Provided records:
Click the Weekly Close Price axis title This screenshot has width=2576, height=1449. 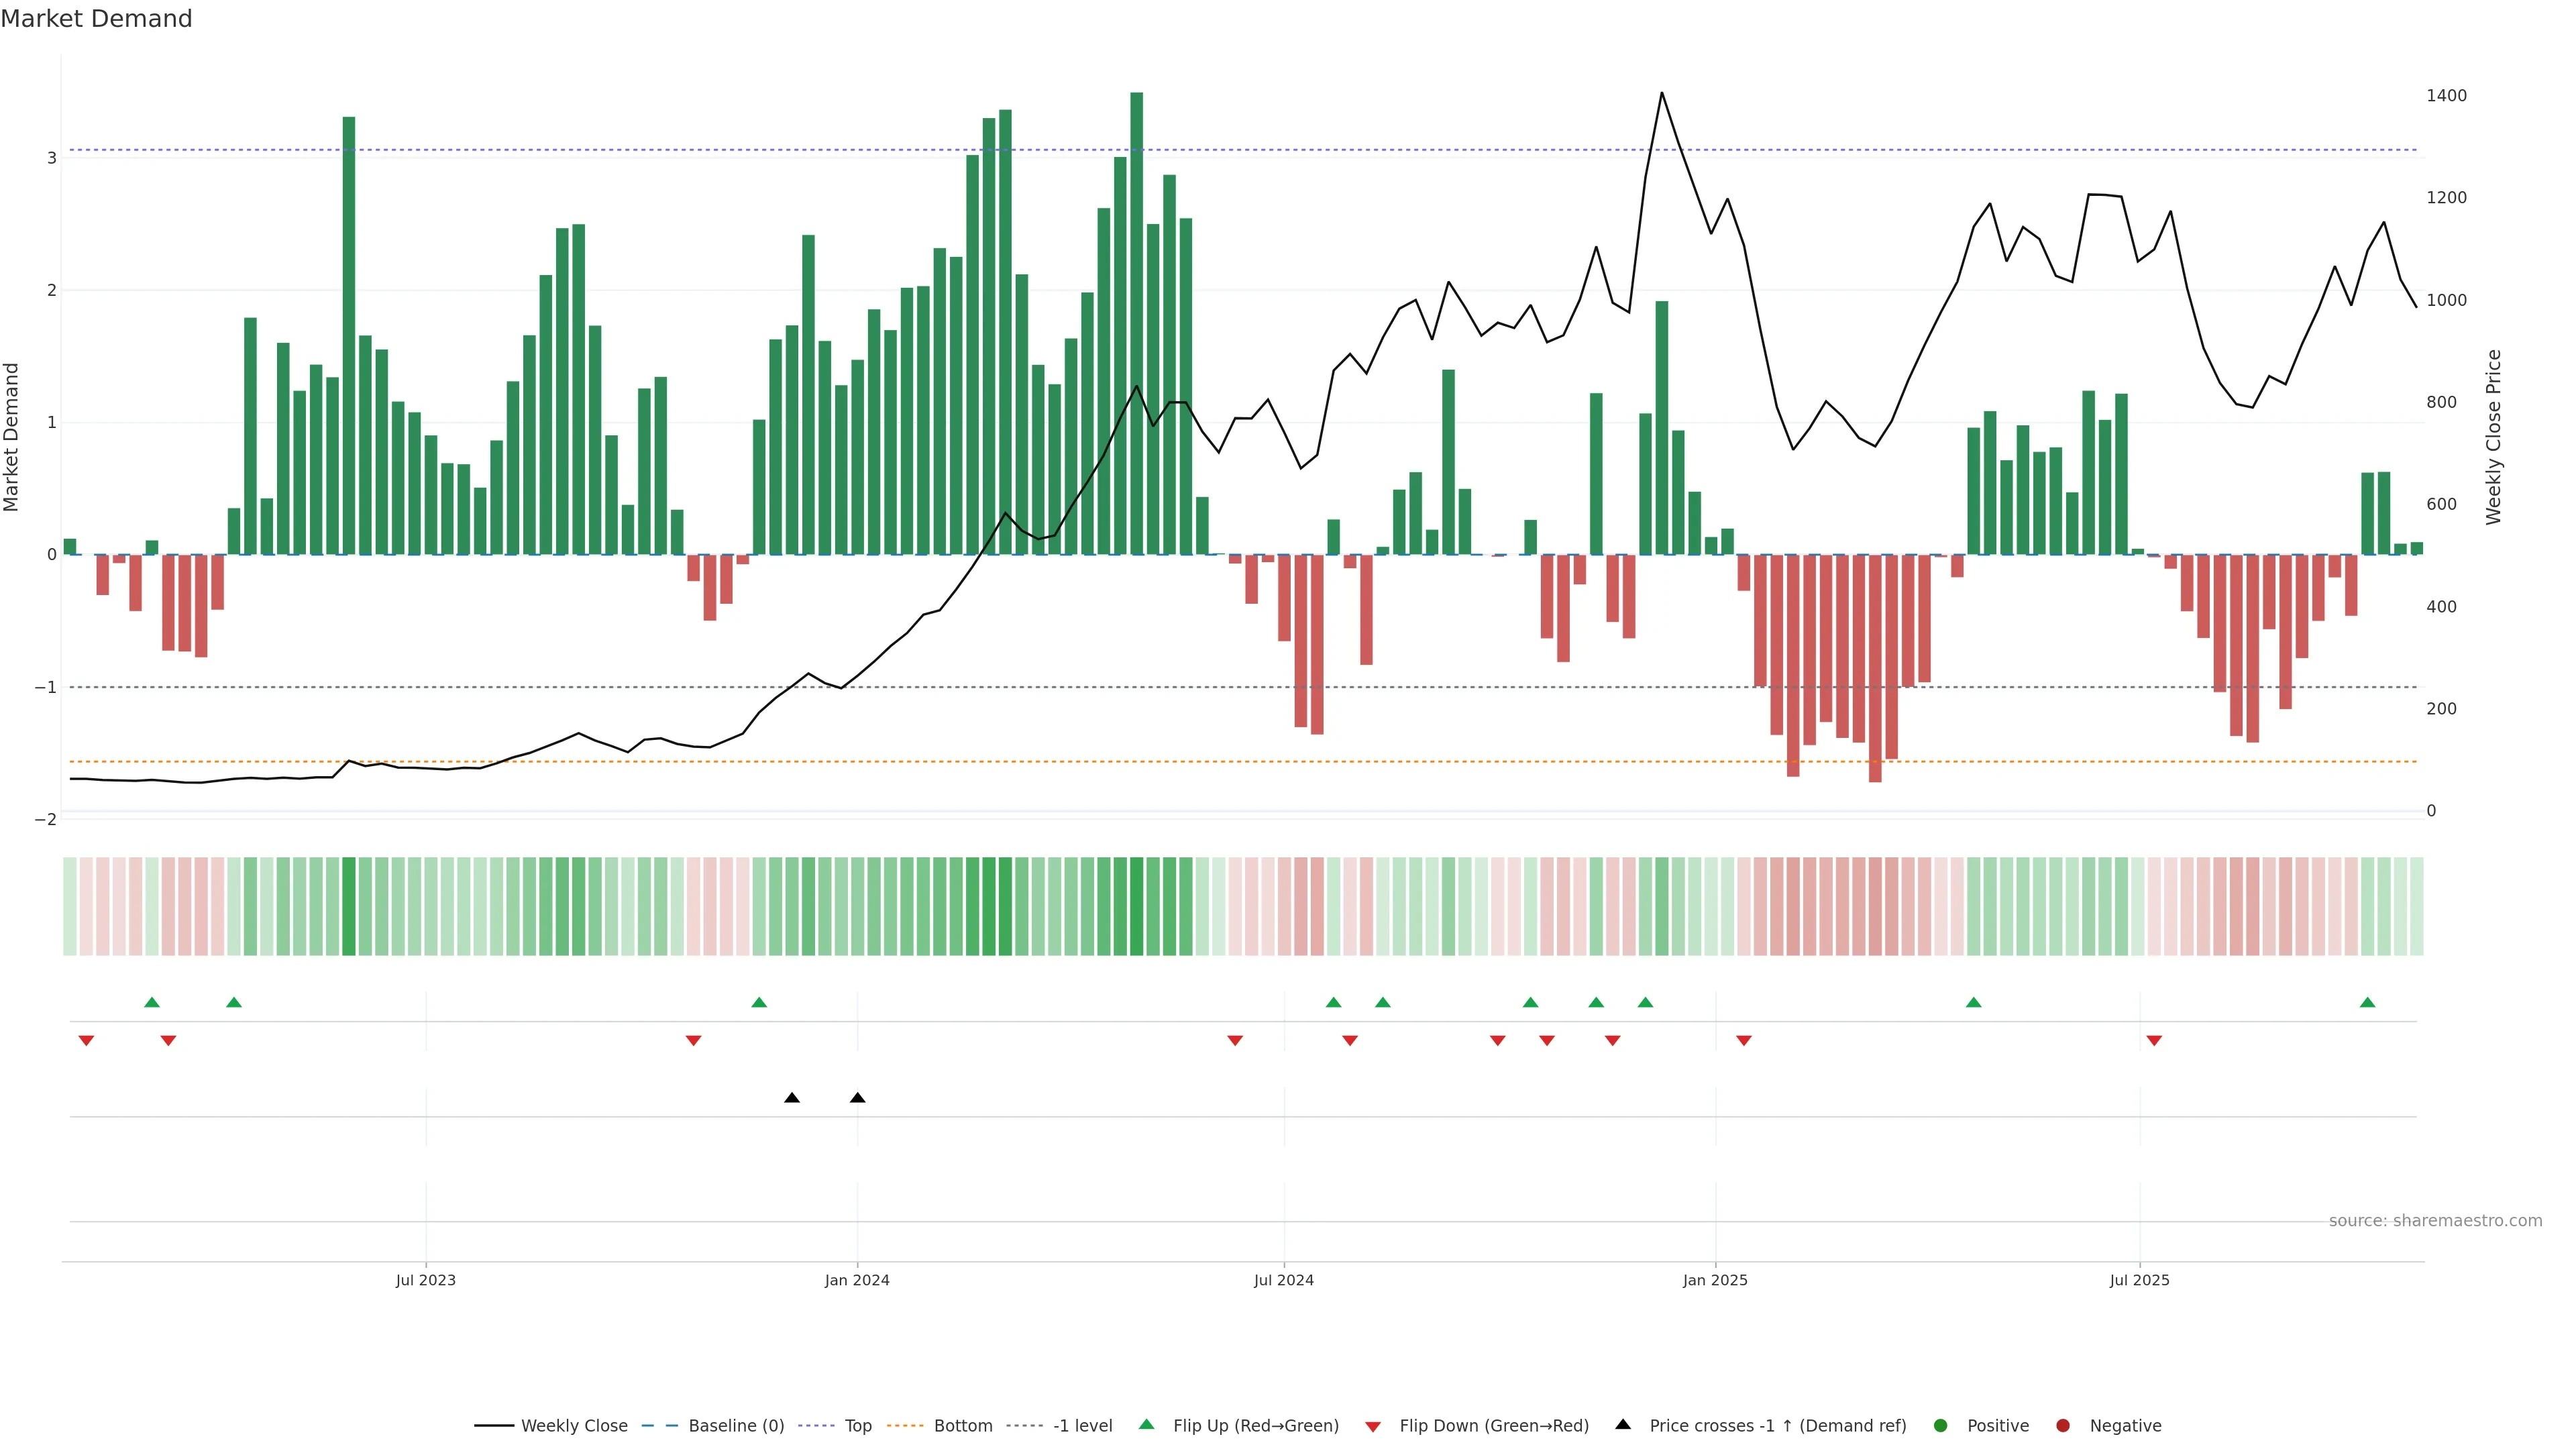[x=2494, y=437]
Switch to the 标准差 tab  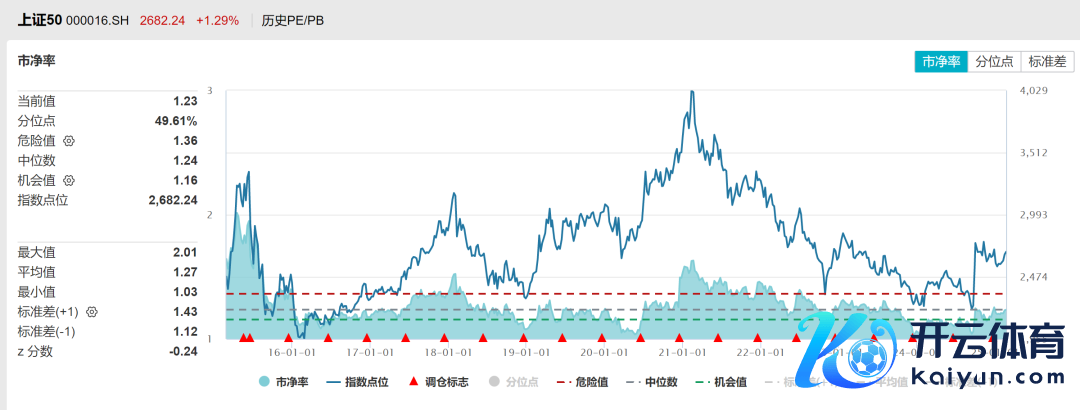[1047, 61]
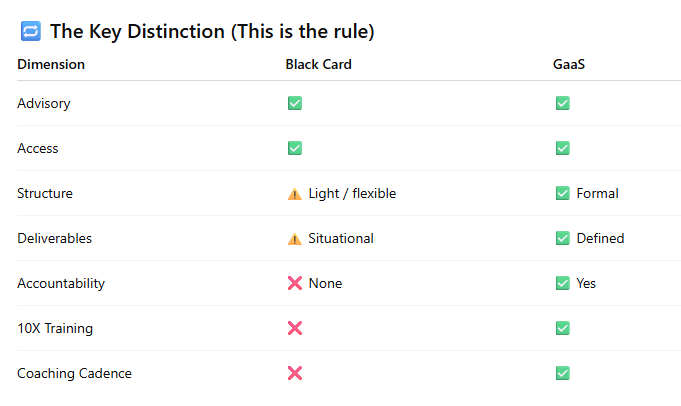This screenshot has width=681, height=406.
Task: Click the red X for Black Card Coaching Cadence
Action: point(295,373)
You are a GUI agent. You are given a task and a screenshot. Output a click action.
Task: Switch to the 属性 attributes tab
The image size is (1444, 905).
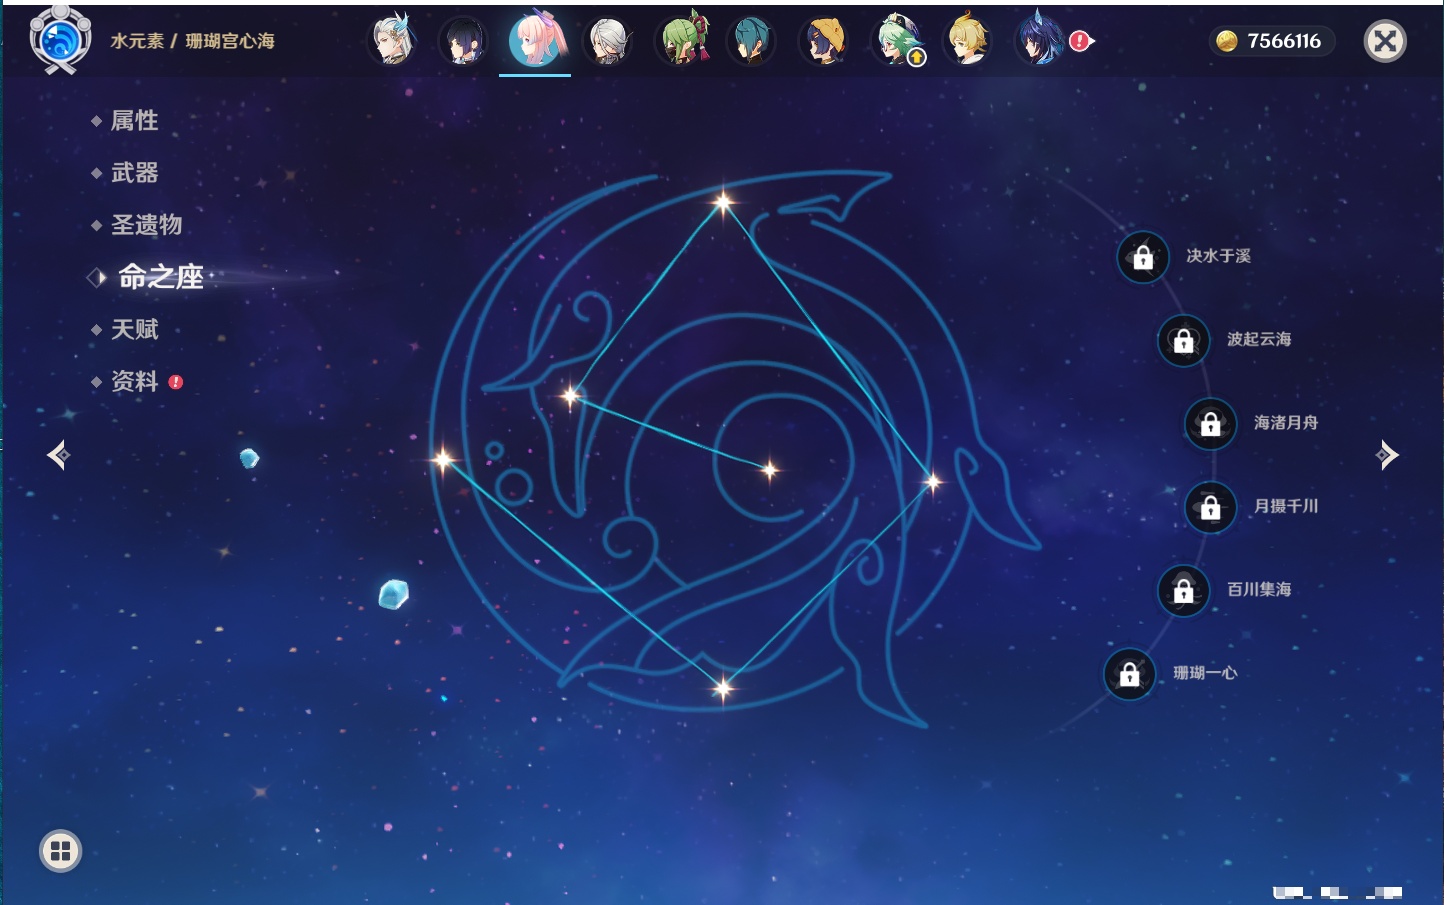pyautogui.click(x=134, y=121)
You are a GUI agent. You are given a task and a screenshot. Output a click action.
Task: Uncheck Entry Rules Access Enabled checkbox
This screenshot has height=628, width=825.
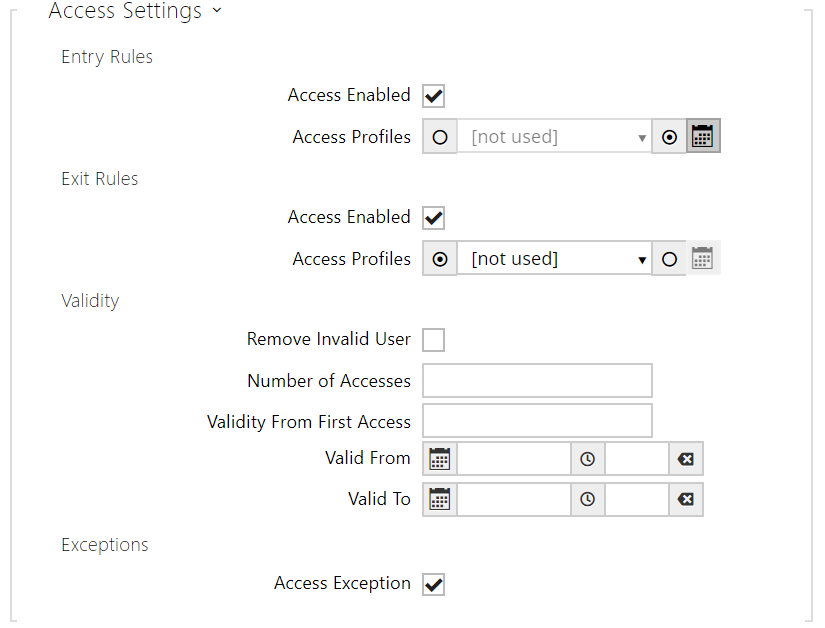[434, 96]
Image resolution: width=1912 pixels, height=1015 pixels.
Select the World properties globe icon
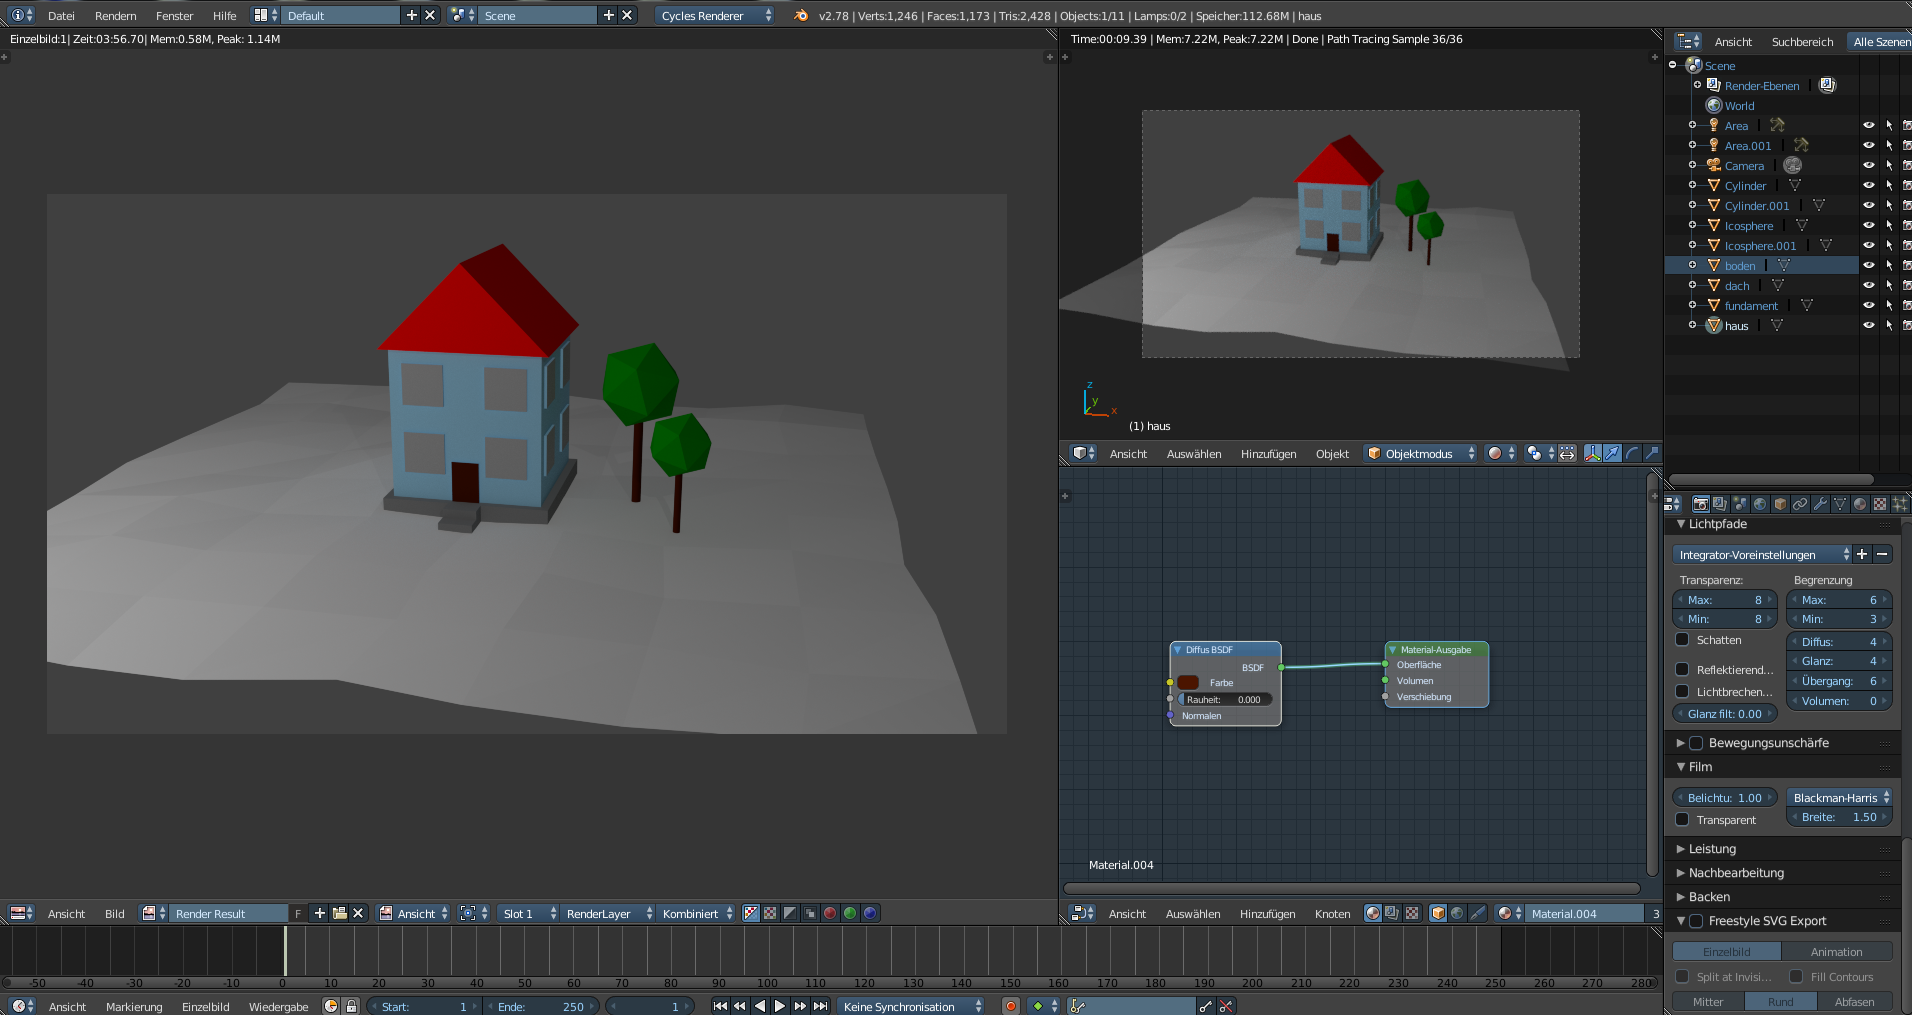coord(1760,504)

Instructions for the task: Arrange everything from the line containing "Image resolution: width=1912" down to the end of the records above as a numbered list, skipping any blank lines. Omit the pictures.

Output of the exercise:
1. Image resolution: width=1912 pixels, height=1015 pixels.
2. Select the World properties globe icon
3. coord(1760,504)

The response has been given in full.